Her half-sister Adelaida was a far more sentimental character, excelling in the art of working human hair with gold and sister threads. One rare work passed through the doors of Leon Gallery and was quickly snapped up because of its romantic rarity. It depicted a solitary woman traveling down a winding road with a clay pot balanced on her head. A nipa hut with windows thrown wide open sits by a bamboo grove.
Working with hair is a curious art that represented the Victorian fascination for the morbid, the forbidden, and—yes—the lost love.
Adelaida would wreath this medallion with the pansy, also a very particular Victorian flower whose hidden message was “I am always thinking of you.” Beside it is a black butterfly, which may point to a dearly departed swain. A butterfly’s life is, after all, notoriously short-lived and fleeting, a symbol perhaps of a gentleman’s easily changed affections. And as a true memento mori (or remembrance of life’s passing), there are flowers embroidered as both buds and wilting blooms.

Incidentally, neither of these Paterno women would ever marry. (A portrait of another single lady, the Italian noblewoman Irene della Rocca, is a highlight of the upcoming Leon Gallery Asian Cultural Council auction. The first of the year, it is always earmarked to help raise funds for Filipino artists eager to join a global community of creators. The depiction of this fetching maiden is by none other than Juan Luna.)
Of course, the patron saint of unwed artists would be none other than Nena Saguil. Striking out on her own from the Philippine Art Gallery to make her own mark in the Ecole de Paris, Nena Saguil would give it all up—love included—for the sake of art. It’s not surprising that she would do that once she had drunk of the heady air of one of the greatest art capitals of the world.
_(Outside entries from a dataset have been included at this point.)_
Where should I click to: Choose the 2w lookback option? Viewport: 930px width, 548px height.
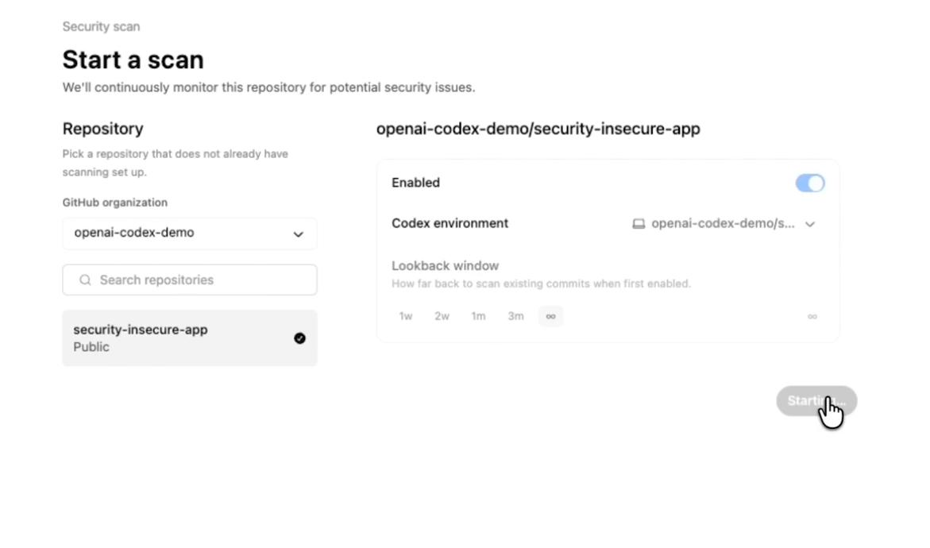[x=442, y=316]
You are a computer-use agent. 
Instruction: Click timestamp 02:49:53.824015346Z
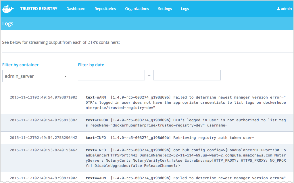(x=43, y=150)
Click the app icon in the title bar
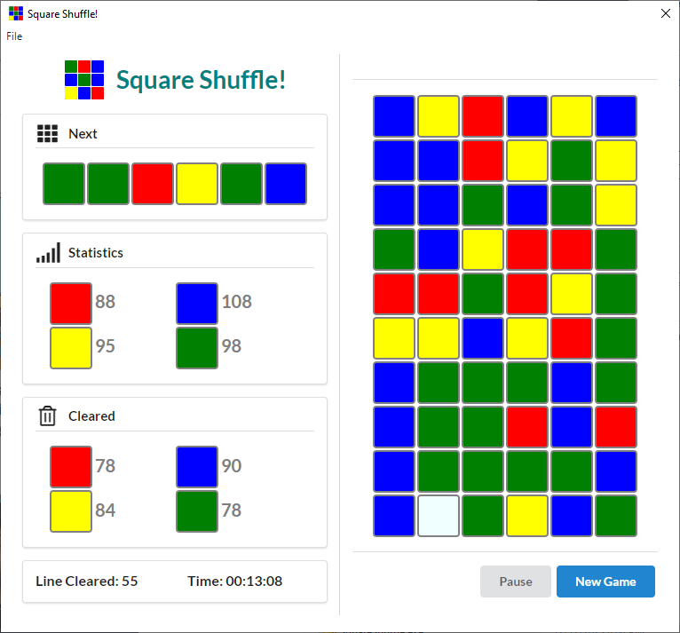The width and height of the screenshot is (680, 633). [x=15, y=13]

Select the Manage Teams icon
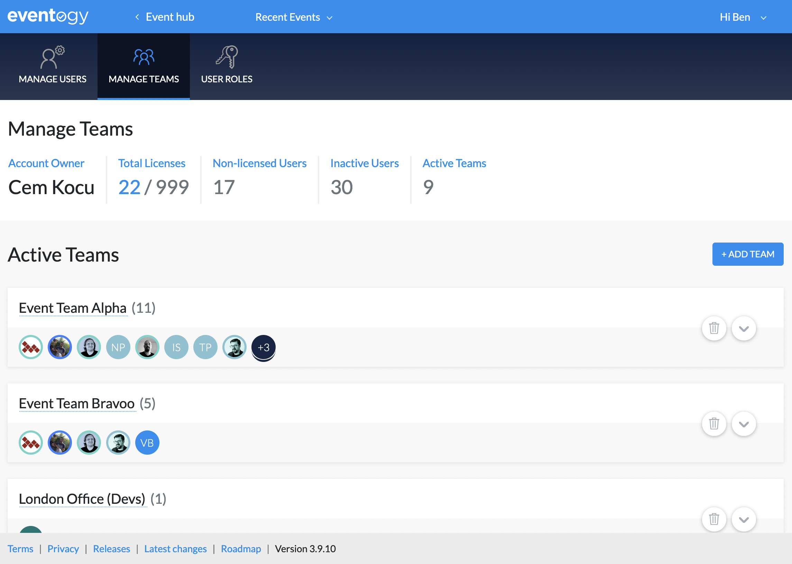coord(143,57)
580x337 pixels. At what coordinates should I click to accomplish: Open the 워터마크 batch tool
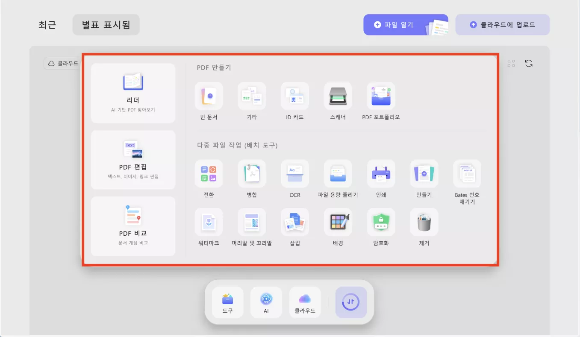(209, 222)
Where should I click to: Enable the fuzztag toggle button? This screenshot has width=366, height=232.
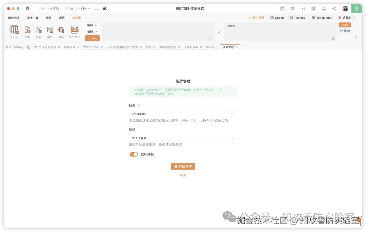92,38

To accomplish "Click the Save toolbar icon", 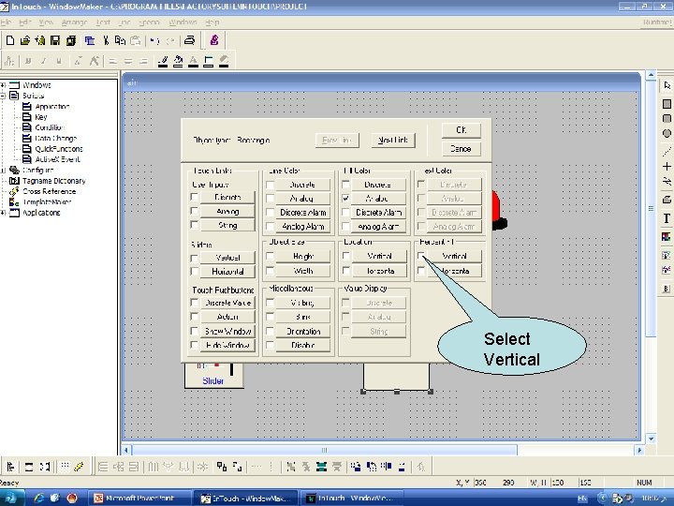I will point(55,40).
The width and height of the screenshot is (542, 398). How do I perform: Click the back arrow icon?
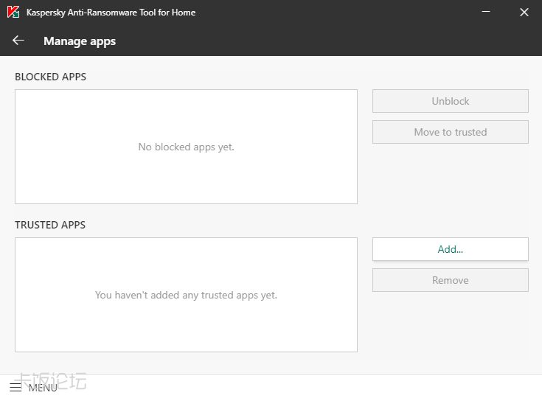pos(18,41)
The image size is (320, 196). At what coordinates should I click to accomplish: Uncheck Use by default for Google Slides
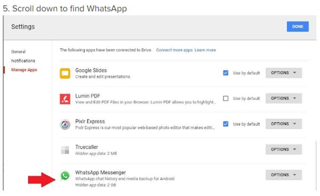226,73
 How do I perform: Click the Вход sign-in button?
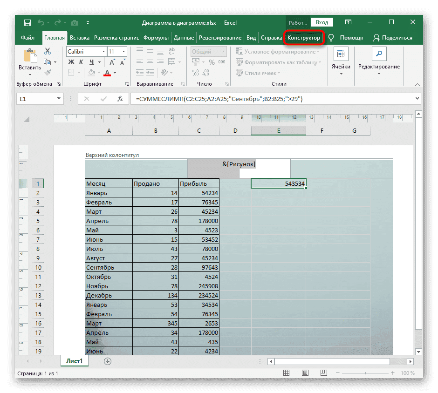[x=322, y=22]
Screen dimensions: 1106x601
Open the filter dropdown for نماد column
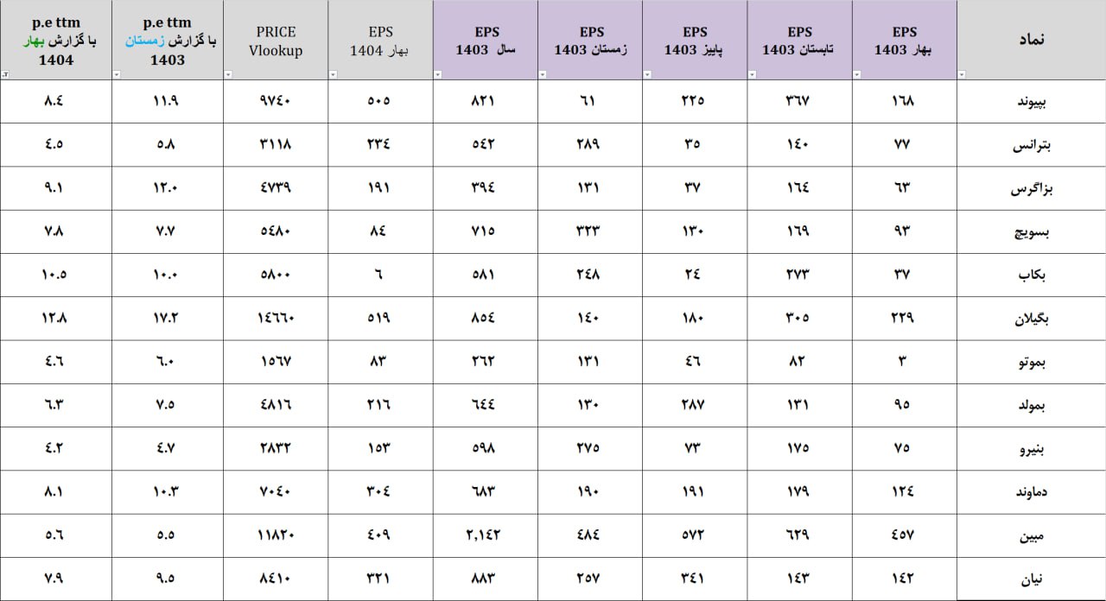click(x=962, y=75)
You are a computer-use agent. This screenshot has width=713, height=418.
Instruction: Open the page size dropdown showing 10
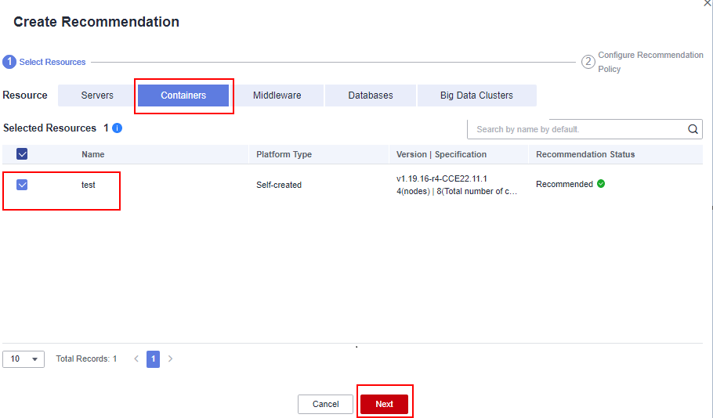(x=24, y=359)
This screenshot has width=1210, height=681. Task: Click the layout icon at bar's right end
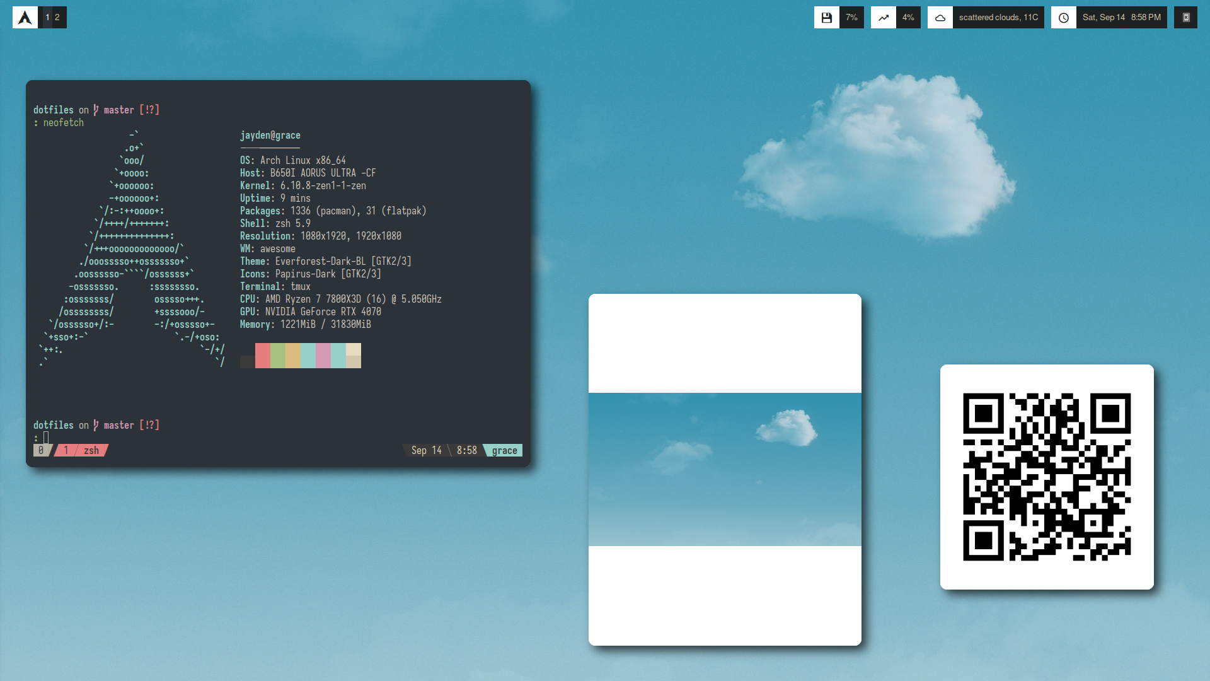click(x=1185, y=18)
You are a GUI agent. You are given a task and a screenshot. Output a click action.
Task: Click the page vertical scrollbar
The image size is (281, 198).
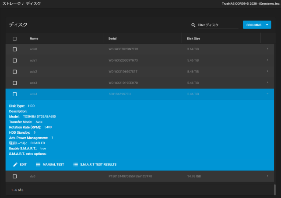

She would, however, be mesmerized by one of her most significant mentors in the late 1950s, Alfred Manessier (1911-1993); but nothing would come of that, except for a series of striking paintings she herself would call “Lyrical Cubism.” (It’s not entirely clear if Manessier’s retreat to a Trappist monastery and his increasingly ascetic lifestyle had anything to do with that non-starter of a romance.)
There are several Saguil works to be seen at both Art Fair PH from Feb. 21-23 and the upcoming Leon Gallery Asian Cultural Council Auction.

The most striking pictures dark universes that seem to be traveling in space. It is illuminated by an otherworldly light that comes from fallen stars and fragmented moons—and yes, quite potentially, the sensation of falling out of love. Cid Reyes would later write, “The late critic Leo Benesa wrote of 'stillness’ and 'nightness’ as distinguishing qualities of her paintings. Her works affirm the consistent themes of Saguil: order and serenity, the solitude and mystery of the cosmos, and exploration of man’s sense of eternity.”
Saguil, who died in 1994, is increasingly coming to larger national prominence, since her inclusion in the last Venice Biennale’s big thematic exhibition titled “Foreigners Everywhere.” This Valentine’s Day, there’s no better way than to describe that sense of being an outsider.